━━ Document segment ━━

The answer he’s settled on is multifaceted: Each sampled voice on Potential goes unnoticed at first glance — there’s no featured credits clogging up the framework. It allows for a degree of anonymity, a way to sink into the characters without any real-world bias. But the extracurriculars surrounding the album are focused on shining a spotlight on the people behind the voices: There’s a documentary, forthcoming, that offers a look into lives of some of those who were sampled; the video for “Five Four” has sampled rappers ST and Ophqi in the flesh. Hinton is eager to give credit where it’s due, something I learned when I sat down for a conversation with him at a diner near his apartment in Brooklyn last month. Read our lengthy talk about his new album below.
STEREOGUM: Sonically, what did you want to explore on Potential compared to your other releases?
JAMES HINTON: I wanted it to be a little more specific per song. Nonfiction was trying to bridge the gap between a lot of music in the UK at the time — like grime — with stuff that was happening in the US — like footwork. Back when I was still with [Brooklyn-based label] Astro Nautico, we threw a lot of parties where there was always this footwork element present, but never a specific quoting of it. At the time, I was still trying to think through that tempo, but in retrospect I think I was just throwing a lot of things at the wall and seeing what would stick. Whereas for Potential, I wanted to be more specific about how those pieces fit, and not be so beholden to the tempo that you need [for that kind of music]. Like, do those ideas extend outside of that sort of 160 – 172 beats per minute?
[Opening track] “Regular,” for instance, is an interesting case because it’s definitely taking on a grime template, but it’s nowhere even close to that sound. A lot of the palette — in terms of the low end, the bass structure, the harshness of the bass — is similar, but it’s also much slower and spread out and less rhythmically complex, more to the point. Those are all of the decisions I was trying to figure out while making this record … The ideas are relatively the same, but it’s a rehashing of it. Kind of thinking: OK, where do they extend [past that] in terms of tempo and palette?
STEREOGUM: You originally started off as a drummer. Do you still approach constructing a track through that perspective?
HINTON: I definitely tried to be a little more evenhanded this time around — a lot of drummers just start with a rhythm track or a beat, but I think that’s actually relatively rare on this record. Most of the palettes started with the actual YouTube samples — something that caught my ear — and then I tried to extend that into something that lends itself to more harmony decisions. There was an active choice not to … start out with a really active rhythm track, because then it’s difficult to make sure that everything else has room to breathe.
STEREOGUM: So when you’re making a track, you typically come across a clip that inspires you? Or do you find things to slot in afterwards?
HINTON: A little bit of both. Because I was actively searching all the time, there were basically two forms it would take: 1) Just me watching YouTube, or someone would send me a link to something and I’d find myself in the related videos and happen upon a good clip, or 2) a more pointed search. I had this set of four or five search times that were very hyper-specific that I would go to. Depending on [the method I found the clips with], I would let that guide where the track went. Because for the more pointed ones, I had the track ready to go — or at least more fleshed-out — whereas if I found something, I would try to create off of that. So, again, [the album] is a little bit even-handed because I didn’t impose any rules on myself, like that I had to find a sample on YouTube first or anything. I think the record’s much more musical because of that freedom.
STEREOGUM: You used the same sampling process for Nonfiction. Why did you feel it was important to highlight your curation process this time around? What changed in the time between the two records?

━━━
━━ Information provided ━━

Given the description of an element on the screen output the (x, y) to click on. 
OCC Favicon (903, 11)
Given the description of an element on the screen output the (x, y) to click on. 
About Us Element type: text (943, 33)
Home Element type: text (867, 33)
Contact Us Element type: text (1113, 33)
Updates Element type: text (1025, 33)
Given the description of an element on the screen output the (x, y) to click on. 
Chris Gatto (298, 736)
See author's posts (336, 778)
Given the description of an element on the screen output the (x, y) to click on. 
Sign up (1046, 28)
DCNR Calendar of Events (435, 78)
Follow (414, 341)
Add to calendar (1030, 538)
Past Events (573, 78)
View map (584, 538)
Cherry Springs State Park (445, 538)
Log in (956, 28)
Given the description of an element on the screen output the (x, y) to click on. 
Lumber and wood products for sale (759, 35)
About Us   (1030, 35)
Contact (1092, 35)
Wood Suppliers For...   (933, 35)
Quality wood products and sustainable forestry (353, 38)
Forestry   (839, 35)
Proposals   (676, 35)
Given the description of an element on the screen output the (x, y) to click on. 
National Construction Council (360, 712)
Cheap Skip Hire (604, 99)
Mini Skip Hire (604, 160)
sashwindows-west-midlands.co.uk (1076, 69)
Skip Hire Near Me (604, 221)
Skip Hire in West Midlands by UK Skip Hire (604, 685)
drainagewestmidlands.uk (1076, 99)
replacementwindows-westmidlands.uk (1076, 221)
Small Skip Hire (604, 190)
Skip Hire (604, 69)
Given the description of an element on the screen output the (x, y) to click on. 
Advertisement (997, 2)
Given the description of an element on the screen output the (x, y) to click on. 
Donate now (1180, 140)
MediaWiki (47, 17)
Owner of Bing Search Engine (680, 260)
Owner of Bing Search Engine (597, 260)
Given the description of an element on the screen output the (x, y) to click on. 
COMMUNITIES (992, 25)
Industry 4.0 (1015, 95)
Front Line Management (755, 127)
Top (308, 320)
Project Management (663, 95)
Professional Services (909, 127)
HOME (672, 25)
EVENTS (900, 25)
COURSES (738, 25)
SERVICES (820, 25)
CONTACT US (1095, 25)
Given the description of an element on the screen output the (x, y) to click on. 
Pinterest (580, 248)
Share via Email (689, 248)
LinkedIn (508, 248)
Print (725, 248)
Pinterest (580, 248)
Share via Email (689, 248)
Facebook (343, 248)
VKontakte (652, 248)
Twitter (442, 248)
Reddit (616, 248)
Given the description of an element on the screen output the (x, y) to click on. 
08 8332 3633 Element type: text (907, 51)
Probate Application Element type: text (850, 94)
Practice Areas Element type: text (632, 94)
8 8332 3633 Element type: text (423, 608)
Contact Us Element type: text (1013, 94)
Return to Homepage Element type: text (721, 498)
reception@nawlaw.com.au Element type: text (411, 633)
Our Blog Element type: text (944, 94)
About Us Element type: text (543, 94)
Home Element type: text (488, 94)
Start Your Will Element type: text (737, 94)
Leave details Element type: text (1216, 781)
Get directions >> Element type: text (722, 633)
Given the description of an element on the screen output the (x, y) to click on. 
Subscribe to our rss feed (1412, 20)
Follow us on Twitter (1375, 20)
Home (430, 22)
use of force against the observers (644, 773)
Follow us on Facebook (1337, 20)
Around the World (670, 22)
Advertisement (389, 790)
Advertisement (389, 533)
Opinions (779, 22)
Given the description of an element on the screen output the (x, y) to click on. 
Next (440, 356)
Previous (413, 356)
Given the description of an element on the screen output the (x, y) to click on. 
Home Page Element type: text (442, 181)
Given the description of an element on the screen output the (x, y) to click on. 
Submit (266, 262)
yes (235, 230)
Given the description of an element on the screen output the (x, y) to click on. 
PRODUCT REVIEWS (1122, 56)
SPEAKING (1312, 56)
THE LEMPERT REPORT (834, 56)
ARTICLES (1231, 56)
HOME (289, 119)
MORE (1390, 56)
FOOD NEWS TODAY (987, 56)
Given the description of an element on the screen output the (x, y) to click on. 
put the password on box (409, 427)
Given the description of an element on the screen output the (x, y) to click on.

━━━

### Task requirements
**A)** According to the Potential interview, where did the conversation with Hinton take place?
**B)** Pick up the Potential interview after its final line.
These records have no connection to the Potential interview.

### Results by task
**A)** At a diner near his apartment in Brooklyn.

**B)**
HINTON: I think a lot of it was just being more interested in the intellectual side of the [sampling process]. Nonfiction has maybe five pretty prominent YouTube samples, but then there are other samples on there that are not in that vein. Like, there are some that are vocals and some that are à capella, but they’re not explicitly “YouTube people” in that sort of mode. When I finished Nonfiction, songs like “Jamie” and “Metal Swing” were the ones that stuck with me, and that I found really interesting after the fact because you’re kind of capturing this moment in time. Last time, I was more excited about finding vocals for instrumentation I had already done. This time, I was most excited about capturing [that moment], and that’s why I thought it was important to highlight the narrative. It exists on Nonfiction, but I think it’s much more honed and thought-out [on Potential], or at least I hope so.
STEREOGUM: It seems like the mood you’re going for on this record is hopeful, even uplifting at points, but in this kind of defeatist way that’s a little depressing if you think too much about it… Do you think the reason why you focused so much on sampling these specific types of [Youtube hopefuls] was that your instrumentation was gravitating towards that feeling?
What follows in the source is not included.